Response of ecosystem water use efficiency to extreme drought and wet events in the Loess Plateau, China

Variations in ecosystem water use efficiency (WUE) are central to understanding the terrestrial-atmosphere carbon-water coupling. However, the response of WUE to extreme climate events, such as intensified droughts and wet events, remains poorly understood. This study investigates the variations in WUE across the Loess Plateau of China from 2001 to 2020, focusing on how extreme drought and wet conditions influence WUE and the underlying drivers. Using remote sensing data of Gross Primary Productivity (GPP), Evapotranspiration (ET), and gridded climate data interpolated by ANUSPLIN, we reveal several key findings.

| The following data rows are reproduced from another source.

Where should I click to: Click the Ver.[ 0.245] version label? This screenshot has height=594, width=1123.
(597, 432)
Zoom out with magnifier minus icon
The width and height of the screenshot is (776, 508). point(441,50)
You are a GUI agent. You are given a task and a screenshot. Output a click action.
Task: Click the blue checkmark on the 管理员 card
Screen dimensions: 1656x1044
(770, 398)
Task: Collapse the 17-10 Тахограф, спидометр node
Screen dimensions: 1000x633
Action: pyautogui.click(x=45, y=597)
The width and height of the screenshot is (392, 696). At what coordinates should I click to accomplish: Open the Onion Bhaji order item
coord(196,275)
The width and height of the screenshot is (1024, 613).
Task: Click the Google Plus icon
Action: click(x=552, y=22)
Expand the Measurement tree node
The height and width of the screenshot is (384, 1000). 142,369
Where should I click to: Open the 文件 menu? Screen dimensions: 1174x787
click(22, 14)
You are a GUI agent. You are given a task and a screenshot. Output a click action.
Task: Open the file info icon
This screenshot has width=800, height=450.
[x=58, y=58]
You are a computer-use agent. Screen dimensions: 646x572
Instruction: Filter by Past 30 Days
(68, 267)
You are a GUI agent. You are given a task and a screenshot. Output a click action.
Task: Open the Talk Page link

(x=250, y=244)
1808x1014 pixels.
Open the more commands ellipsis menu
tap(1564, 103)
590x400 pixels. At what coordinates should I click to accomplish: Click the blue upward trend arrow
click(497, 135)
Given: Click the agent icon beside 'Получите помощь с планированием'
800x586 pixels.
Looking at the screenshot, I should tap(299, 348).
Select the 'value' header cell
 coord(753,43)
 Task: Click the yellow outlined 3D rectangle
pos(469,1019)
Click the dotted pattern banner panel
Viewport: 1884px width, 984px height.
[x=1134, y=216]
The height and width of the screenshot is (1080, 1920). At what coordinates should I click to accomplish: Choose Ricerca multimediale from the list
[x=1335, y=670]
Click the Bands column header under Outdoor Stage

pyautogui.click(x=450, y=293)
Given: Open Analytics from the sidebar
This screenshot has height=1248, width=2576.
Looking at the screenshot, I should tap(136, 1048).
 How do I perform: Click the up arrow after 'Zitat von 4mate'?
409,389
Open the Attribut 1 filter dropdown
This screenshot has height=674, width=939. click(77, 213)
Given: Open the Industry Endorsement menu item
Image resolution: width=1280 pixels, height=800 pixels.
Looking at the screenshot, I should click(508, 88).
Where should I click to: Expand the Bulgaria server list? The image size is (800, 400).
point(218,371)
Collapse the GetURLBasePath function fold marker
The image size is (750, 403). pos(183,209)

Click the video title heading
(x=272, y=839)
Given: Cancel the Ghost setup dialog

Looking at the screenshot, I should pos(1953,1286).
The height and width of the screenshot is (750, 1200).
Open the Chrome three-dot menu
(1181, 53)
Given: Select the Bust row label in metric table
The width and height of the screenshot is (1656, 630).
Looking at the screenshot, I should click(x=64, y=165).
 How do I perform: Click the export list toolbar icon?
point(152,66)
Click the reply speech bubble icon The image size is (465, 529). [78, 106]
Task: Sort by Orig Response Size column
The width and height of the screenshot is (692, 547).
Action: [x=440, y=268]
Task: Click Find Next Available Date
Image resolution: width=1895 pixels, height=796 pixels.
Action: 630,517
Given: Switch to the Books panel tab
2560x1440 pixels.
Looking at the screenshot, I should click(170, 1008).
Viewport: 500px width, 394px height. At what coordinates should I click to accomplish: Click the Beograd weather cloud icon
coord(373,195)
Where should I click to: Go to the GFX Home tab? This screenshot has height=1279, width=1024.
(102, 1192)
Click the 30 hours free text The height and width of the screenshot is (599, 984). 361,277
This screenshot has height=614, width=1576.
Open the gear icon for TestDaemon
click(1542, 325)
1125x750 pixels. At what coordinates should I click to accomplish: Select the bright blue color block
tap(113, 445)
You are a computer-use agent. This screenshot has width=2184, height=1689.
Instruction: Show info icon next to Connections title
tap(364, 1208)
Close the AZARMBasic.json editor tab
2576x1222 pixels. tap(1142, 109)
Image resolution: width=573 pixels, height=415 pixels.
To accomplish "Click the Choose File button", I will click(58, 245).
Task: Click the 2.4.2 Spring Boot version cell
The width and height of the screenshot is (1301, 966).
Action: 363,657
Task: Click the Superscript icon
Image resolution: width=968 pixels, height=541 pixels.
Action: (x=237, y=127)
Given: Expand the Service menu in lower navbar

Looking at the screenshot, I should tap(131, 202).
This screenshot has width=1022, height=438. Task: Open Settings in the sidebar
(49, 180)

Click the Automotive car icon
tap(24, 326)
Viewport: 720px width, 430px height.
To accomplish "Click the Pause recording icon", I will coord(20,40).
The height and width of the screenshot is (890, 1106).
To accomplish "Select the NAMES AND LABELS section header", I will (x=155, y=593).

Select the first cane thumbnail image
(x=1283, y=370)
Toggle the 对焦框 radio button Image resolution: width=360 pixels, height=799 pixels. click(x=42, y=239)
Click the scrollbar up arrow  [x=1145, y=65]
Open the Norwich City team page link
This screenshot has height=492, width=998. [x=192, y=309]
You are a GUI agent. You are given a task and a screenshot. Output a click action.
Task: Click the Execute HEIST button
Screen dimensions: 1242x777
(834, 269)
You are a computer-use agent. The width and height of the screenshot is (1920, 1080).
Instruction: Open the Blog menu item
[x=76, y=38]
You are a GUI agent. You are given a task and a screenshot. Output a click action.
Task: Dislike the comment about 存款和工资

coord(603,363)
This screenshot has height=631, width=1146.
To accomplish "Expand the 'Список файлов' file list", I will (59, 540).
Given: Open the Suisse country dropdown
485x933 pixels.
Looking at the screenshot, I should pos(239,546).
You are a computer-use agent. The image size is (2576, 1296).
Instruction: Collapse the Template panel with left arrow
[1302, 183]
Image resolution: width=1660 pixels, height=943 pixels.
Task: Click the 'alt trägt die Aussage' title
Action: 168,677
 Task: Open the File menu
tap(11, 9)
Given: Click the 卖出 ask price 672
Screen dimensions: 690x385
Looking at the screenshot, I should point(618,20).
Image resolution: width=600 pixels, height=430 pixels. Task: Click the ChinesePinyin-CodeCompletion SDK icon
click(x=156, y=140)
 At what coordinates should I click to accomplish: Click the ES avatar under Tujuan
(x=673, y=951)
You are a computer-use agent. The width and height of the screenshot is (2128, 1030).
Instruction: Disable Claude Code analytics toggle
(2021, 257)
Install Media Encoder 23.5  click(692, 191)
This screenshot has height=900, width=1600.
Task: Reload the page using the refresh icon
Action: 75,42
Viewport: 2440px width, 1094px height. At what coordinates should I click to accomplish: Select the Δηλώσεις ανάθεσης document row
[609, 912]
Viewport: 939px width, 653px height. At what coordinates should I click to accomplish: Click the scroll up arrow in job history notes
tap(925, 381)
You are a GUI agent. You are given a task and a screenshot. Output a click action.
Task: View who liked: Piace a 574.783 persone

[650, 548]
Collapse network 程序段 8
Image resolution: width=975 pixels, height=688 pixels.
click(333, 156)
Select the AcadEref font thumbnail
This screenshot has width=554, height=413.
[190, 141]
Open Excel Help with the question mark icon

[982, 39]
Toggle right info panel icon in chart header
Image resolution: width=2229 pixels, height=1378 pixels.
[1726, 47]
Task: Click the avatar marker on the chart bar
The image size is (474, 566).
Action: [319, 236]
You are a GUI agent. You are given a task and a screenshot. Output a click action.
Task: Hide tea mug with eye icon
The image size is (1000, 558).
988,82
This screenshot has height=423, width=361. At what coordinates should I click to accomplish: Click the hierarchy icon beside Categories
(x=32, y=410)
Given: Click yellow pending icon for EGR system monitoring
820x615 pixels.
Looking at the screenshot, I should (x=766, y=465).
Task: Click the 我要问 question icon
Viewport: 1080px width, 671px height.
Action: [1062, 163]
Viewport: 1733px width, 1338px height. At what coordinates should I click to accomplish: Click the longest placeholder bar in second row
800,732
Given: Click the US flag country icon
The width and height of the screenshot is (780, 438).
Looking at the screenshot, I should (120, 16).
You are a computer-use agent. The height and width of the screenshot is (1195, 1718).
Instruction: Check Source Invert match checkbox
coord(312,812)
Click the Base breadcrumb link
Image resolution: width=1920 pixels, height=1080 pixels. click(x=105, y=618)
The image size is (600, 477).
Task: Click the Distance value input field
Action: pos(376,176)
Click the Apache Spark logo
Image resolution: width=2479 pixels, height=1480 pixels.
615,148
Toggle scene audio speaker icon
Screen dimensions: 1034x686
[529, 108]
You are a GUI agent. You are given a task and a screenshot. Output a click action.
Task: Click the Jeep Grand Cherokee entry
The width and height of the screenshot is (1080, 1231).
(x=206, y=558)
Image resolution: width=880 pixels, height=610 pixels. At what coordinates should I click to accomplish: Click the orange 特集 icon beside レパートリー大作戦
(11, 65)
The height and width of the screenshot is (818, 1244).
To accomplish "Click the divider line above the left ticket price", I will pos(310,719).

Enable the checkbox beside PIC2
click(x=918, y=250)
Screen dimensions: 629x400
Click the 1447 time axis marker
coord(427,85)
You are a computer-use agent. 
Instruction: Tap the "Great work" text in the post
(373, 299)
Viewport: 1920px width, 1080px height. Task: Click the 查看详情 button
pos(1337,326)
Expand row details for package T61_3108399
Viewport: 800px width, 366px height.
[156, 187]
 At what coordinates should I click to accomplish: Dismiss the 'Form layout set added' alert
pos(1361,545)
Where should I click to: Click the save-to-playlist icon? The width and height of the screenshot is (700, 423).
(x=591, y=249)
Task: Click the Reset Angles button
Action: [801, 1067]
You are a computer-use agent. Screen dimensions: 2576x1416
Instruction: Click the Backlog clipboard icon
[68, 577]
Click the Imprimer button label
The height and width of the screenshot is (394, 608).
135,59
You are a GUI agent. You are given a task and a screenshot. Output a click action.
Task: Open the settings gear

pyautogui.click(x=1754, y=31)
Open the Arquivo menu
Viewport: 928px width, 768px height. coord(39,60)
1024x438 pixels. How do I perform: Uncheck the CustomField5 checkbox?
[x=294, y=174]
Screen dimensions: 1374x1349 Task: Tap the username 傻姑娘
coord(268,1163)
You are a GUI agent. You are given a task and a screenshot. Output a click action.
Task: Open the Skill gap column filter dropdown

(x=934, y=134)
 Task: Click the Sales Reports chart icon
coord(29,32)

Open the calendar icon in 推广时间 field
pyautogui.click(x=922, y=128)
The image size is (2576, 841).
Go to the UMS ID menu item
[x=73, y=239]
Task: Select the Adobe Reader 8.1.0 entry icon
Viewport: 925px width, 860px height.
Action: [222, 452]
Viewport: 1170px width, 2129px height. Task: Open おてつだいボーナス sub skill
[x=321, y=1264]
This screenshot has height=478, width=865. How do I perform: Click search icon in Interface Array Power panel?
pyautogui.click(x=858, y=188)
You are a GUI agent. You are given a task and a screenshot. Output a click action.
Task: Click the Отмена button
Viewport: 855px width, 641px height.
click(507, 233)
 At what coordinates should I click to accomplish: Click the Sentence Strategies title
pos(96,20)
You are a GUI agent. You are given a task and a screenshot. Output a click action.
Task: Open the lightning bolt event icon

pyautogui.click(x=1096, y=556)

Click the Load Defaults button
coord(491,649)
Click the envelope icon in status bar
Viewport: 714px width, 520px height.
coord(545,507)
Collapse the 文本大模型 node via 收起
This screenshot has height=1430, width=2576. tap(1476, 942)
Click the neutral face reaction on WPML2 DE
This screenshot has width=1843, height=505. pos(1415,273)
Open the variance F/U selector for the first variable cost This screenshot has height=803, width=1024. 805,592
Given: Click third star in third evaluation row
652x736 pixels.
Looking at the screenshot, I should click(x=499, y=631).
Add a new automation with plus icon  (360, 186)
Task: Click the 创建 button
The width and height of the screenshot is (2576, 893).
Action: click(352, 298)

First, extreme wetness has a more widespread impact on WUE (80.67 %) than extreme drought (57.86 %) during the study period. In addition, an unexpected increase in WUE during extreme wet years compared to dry years across all three major biomes (grassland, shrubland, and forest). Second, asymmetrical variations in GPP and ET contribute to the differences in WUE between wet and dry years. In wet years, WUE increases due to a combination of increased GPP and reduced ET, whereas in dry years, grassland and shrubland WUE rises due to less negative GPP relative to ET, forest WUE decrease attributed to decreased GPP and increased ET. Third, precipitation and temperature exert differing influences on WUE across biomes. In wet years, both factors contribute more significantly to WUE than in dry years, with precipitation being the dominant driver in grassland and shrubland, while temperature plays a more consistent role in forests under both extreme conditions. Our findings suggest that extreme wetness may be less detrimental to ecosystem WUE than extreme drought, particularly in water-limited regions. This study provides novel insights into how terrestrial ecosystems modulate carbon-water exchanges under hydroclimatic extremes, informing predictions of ecosystem resilience and function in a changing climate.